L’arrestation récente de Victoire Ingabire ne peut être perçue autrement que comme un signal inquiétant : au Rwanda, même l’engagement pacifique semble désormais suspect. Ce qui aurait pu n’être qu’un incident isolé est en réalité un symptôme d’un mal plus profond celui d’un régime qui, malgré les apparences de stabilité, refuse toute respiration démocratique.
Victoire Ingabire, figure emblématique de l’opposition, a été interpellée parce que des membres de son parti auraient lu un manuel de résistance non violente. Oui, un manuel. Dans un pays en paix. Voilà le niveau de paranoïa institutionnalisée qui verrouille désormais le débat politique à Kigali.
Pour Jean-Luc Habyarimana, opposant Rwandais en exil et fils de l’ancien président Juvénal Habyarimana, la situation est claire : « Le seul tort de Victoire Ingabire est de vouloir comme tant de Rwandais participer pacifiquement à la vie politique de son pays »
Et il ajoute avec gravité :
« Si l’engagement pacifique est criminalisé, le message envoyé est que seule la force permet d’être entendu ».
Ce constat est glaçant. Il illustre une réalité que de nombreux partenaires internationaux du Rwanda ont choisi d’ignorer ou de minimiser. Car derrière l’image d’un État performant et technologiquement tourné vers l’avenir, se cache un régime qui continue de réprimer toute voix discordante.
Silence coupable de la communauté internationale
Jean-Luc Habyarimana interpelle directement cette communauté internationale qui, trop souvent, privilégie la stabilité apparente à la démocratie réelle : « Les partenaires du Rwanda ne peuvent pas rester silencieux ».
Et il appelle à deux mesures concrètes : la libération immédiate de Victoire Ingabire, une véritable ouverture politique, permettant l’expression de toutes les sensibilités.
Car en étouffant les voix pacifiques, le pouvoir prend un risque majeur : celui de faire le lit d’une opposition violente.
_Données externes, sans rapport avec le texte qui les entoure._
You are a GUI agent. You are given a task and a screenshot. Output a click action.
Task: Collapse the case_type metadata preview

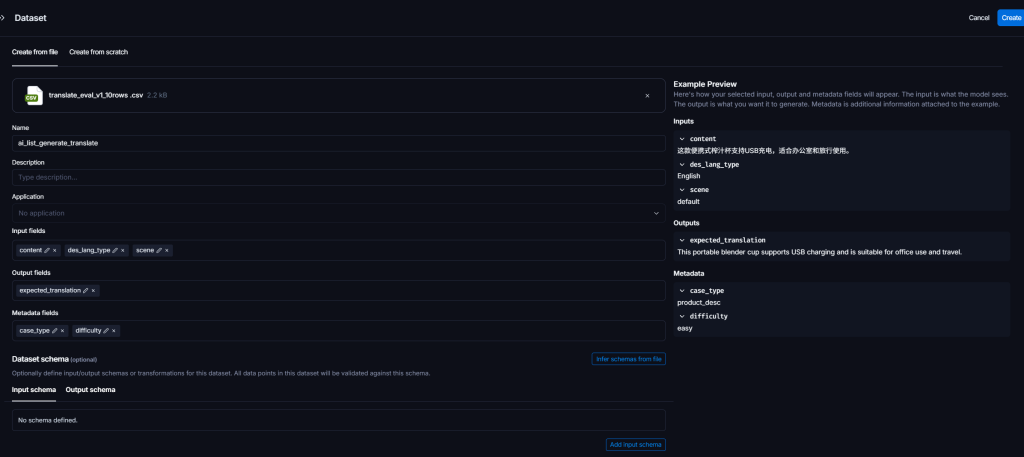pyautogui.click(x=682, y=291)
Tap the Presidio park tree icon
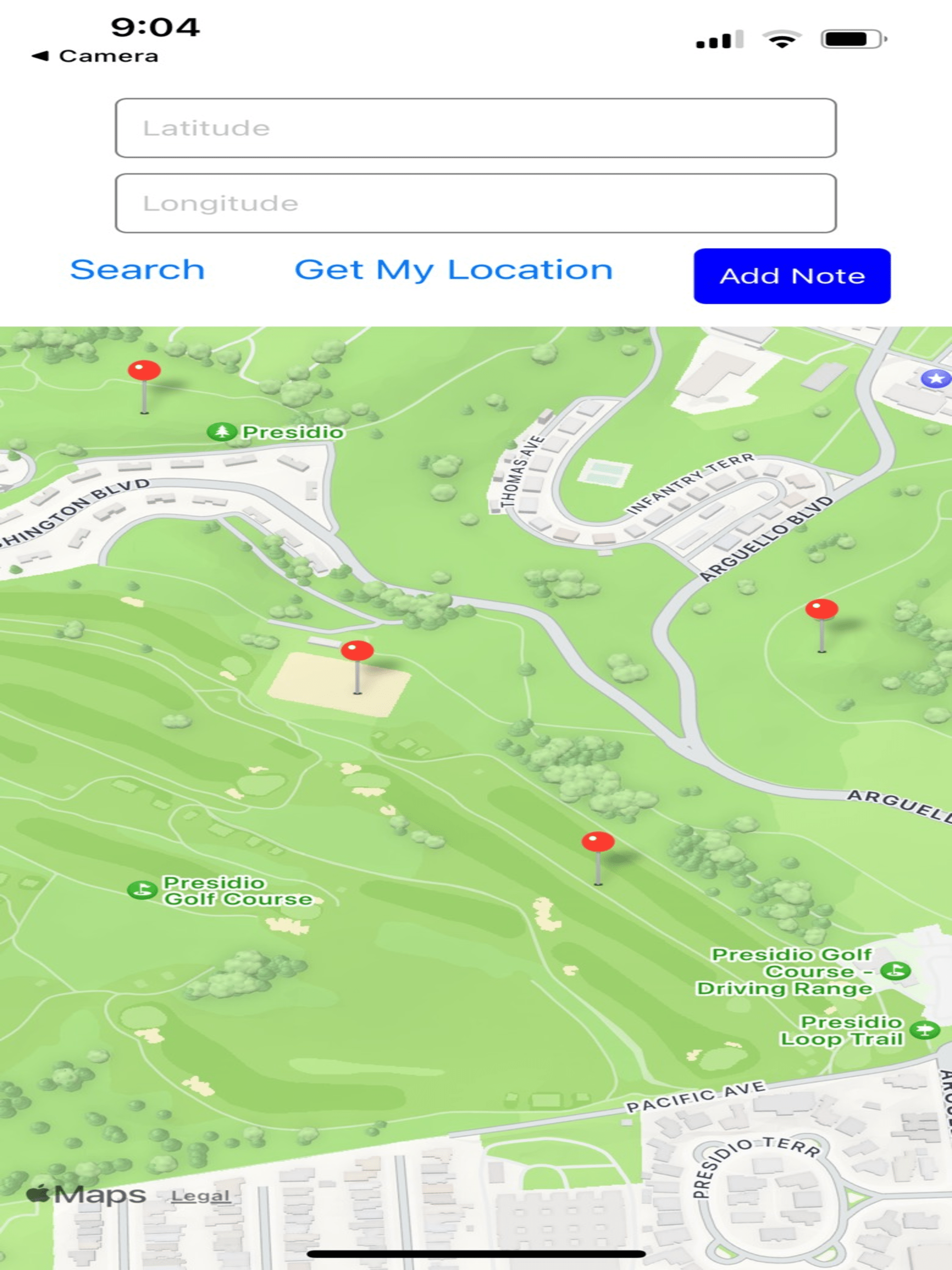Viewport: 952px width, 1270px height. 222,431
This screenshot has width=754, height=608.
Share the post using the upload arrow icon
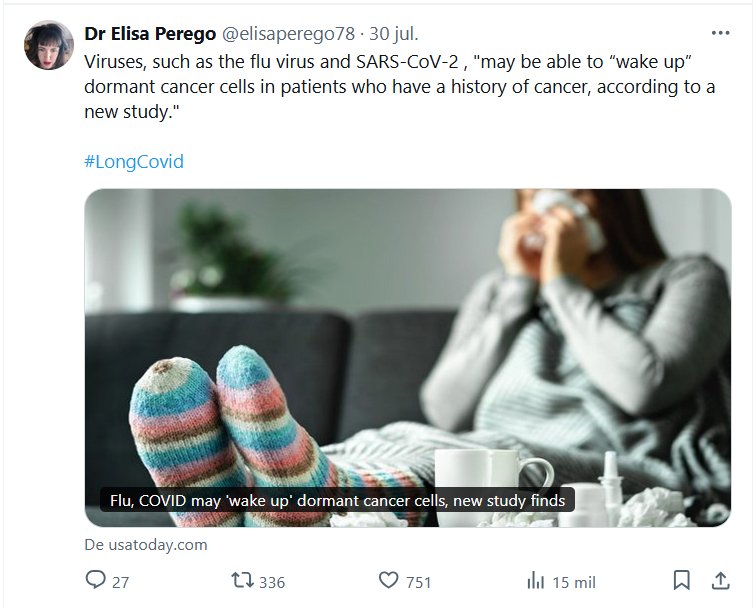click(x=719, y=580)
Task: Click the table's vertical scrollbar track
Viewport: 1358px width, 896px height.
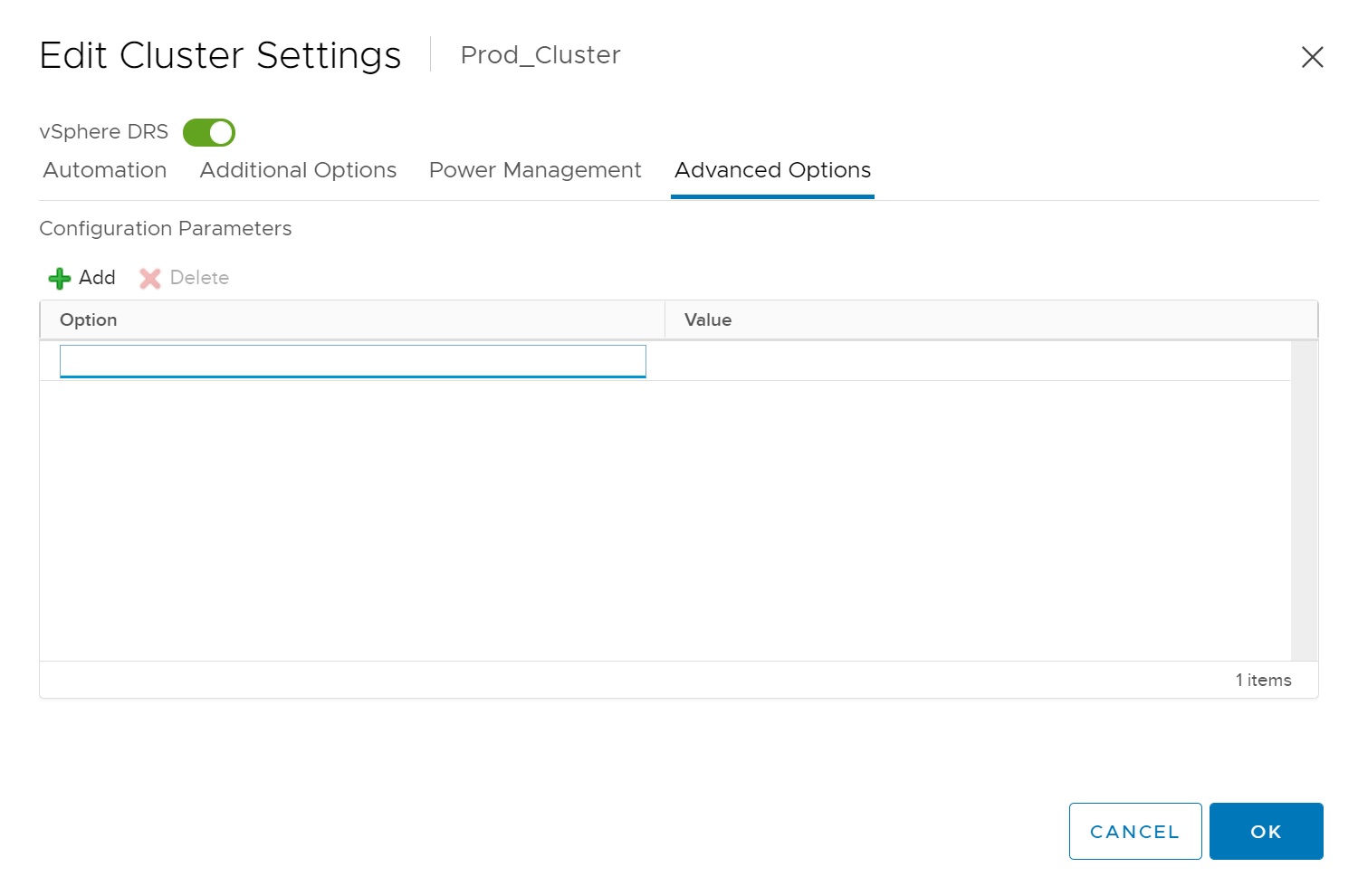Action: tap(1304, 500)
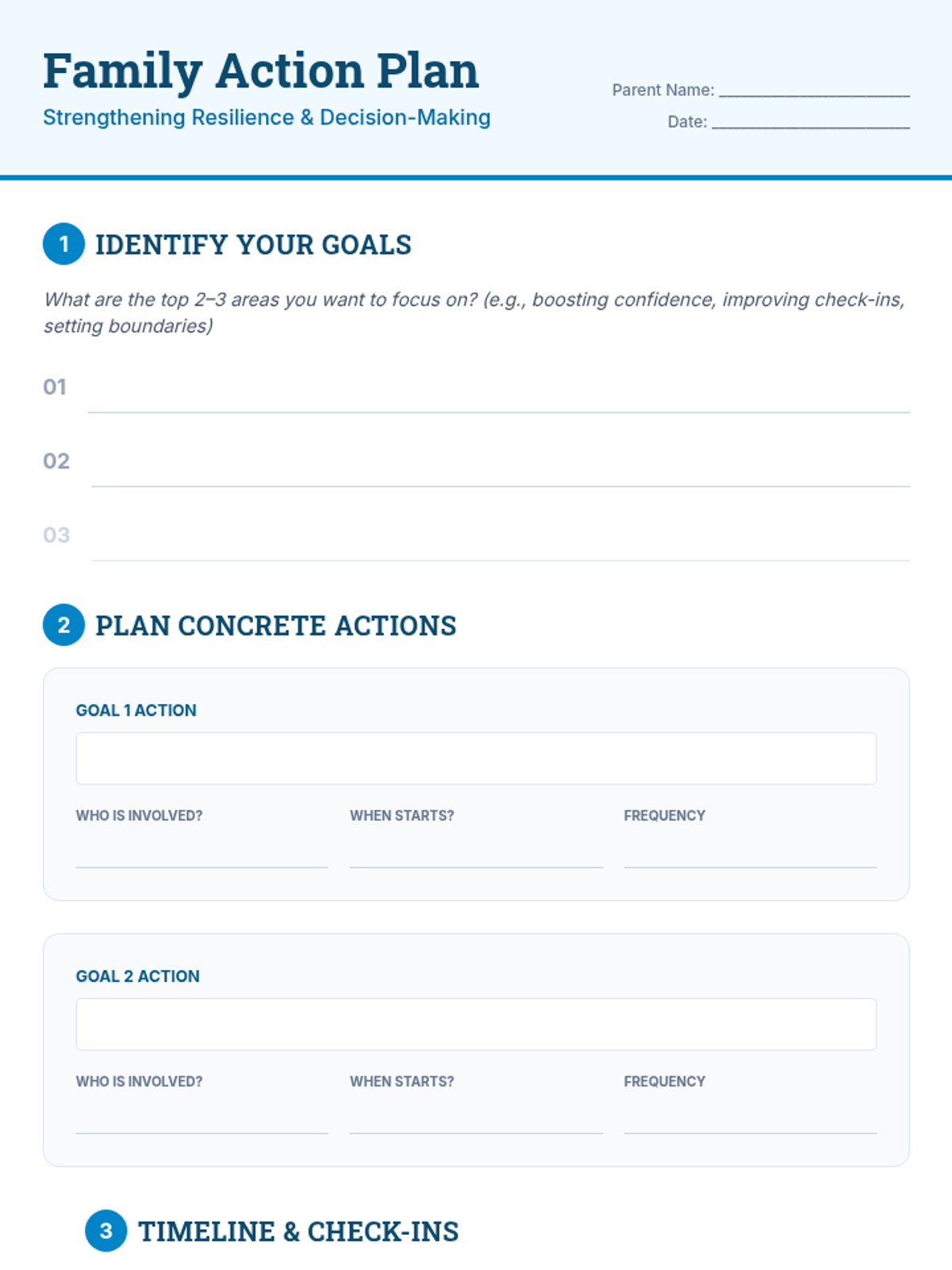The image size is (952, 1270).
Task: Click the Goal 2 Action text box
Action: [476, 1024]
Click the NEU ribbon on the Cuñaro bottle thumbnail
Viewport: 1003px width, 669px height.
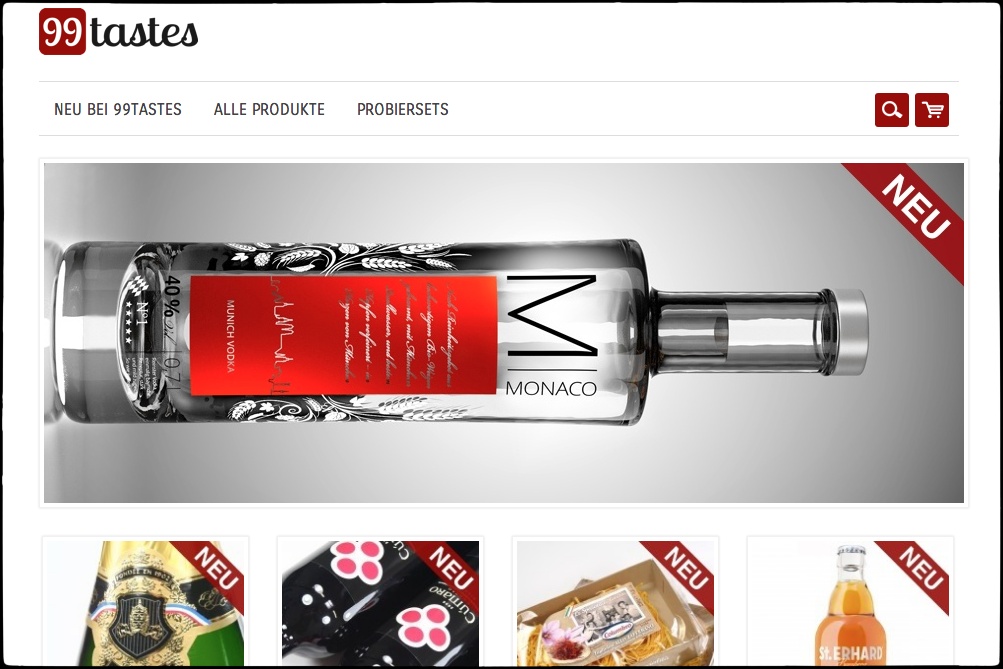[x=449, y=571]
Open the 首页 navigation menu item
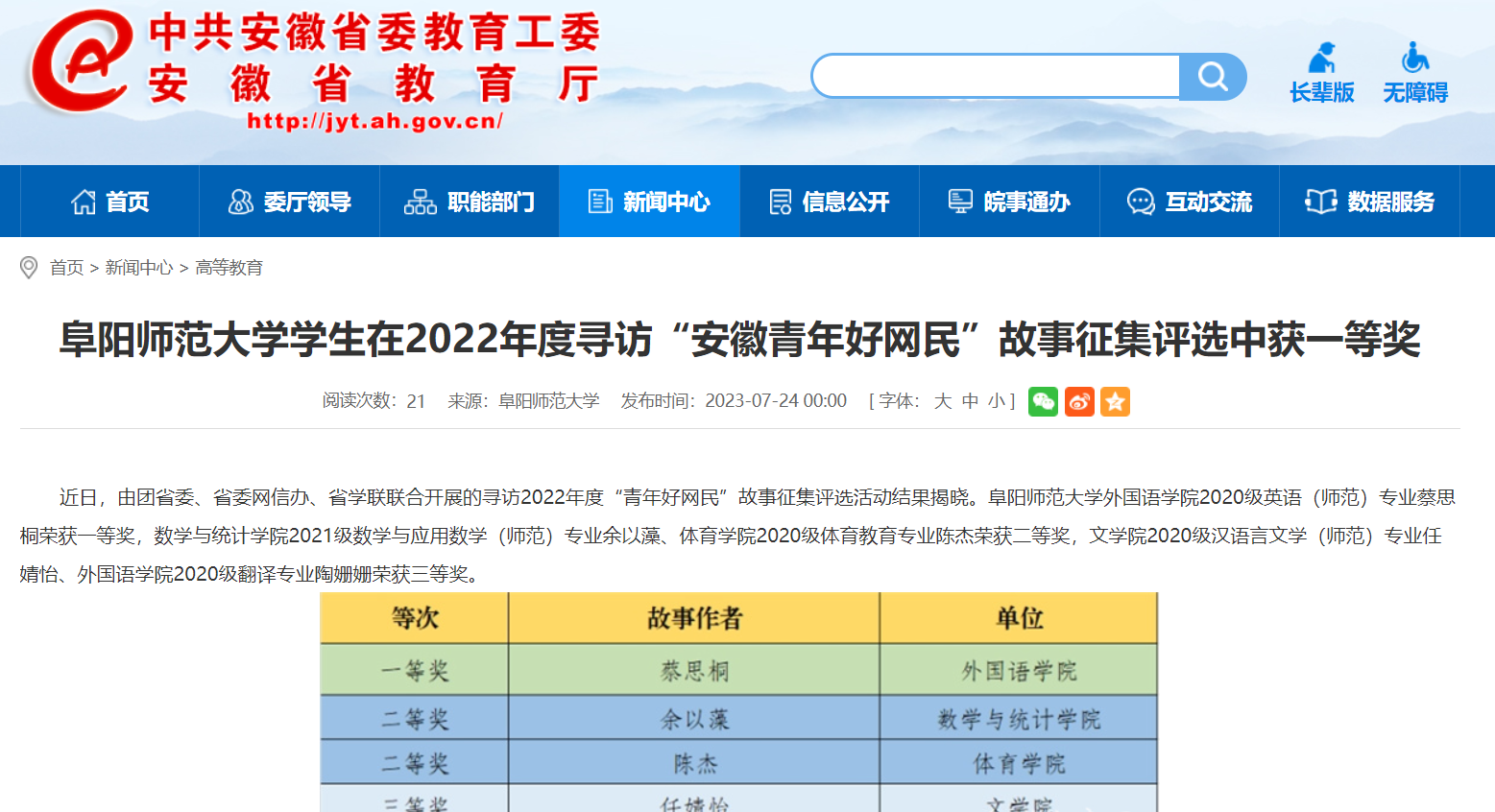 pos(110,202)
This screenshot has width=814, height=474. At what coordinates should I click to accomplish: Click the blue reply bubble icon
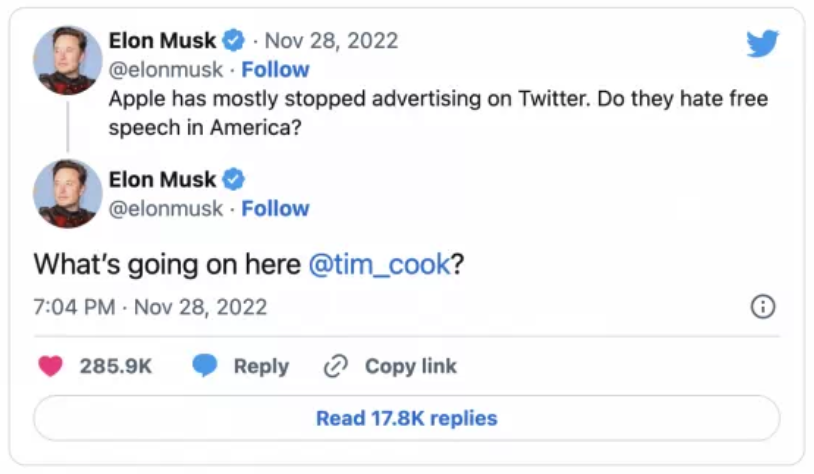tap(205, 366)
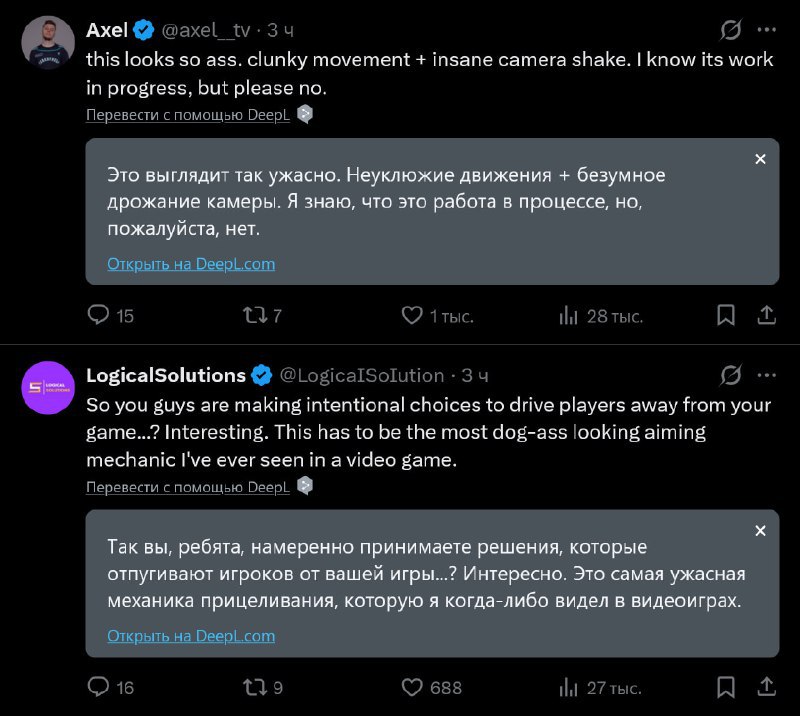The width and height of the screenshot is (800, 716).
Task: Like LogicalSolutions' tweet with the heart
Action: [412, 687]
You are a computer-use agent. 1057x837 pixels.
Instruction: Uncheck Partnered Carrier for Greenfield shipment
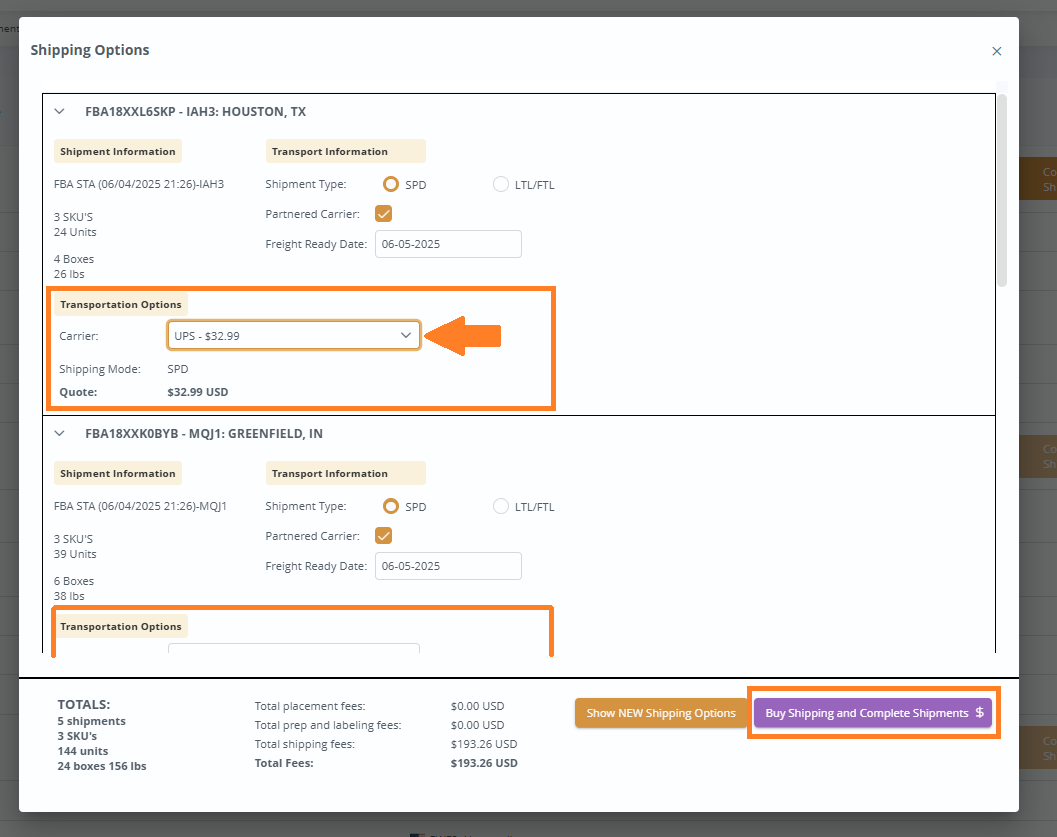click(383, 535)
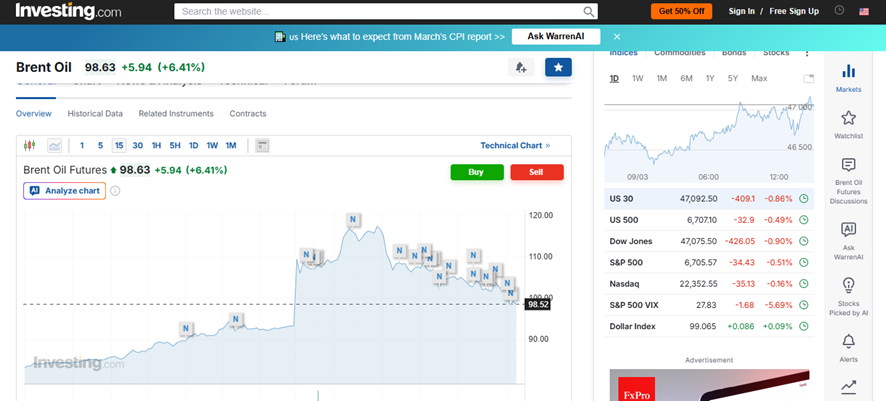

Ce n’est pas seulement une impasse politique, c’est une menace pour la paix régionale.
Au-delà du cas Ingabire : un test pour le Rwanda
Ce n’est pas la première fois que les autorités Rwandaises sont pointées du doigt. De nombreuses organisations, comme Human Rights Watch ou Amnesty International, dénoncent régulièrement la criminalisation de l’opposition, l’usage abusif des lois sécuritaires, et l’absence de contre-pouvoirs réels.
Mais à l’approche de nouvelles échéances électorales, l’arrestation de Victoire Ingabire risque de cristalliser les tensions. Elle sera un test : non pas pour savoir si le Rwanda est stable mais s’il peut encore prétendre être une démocratie.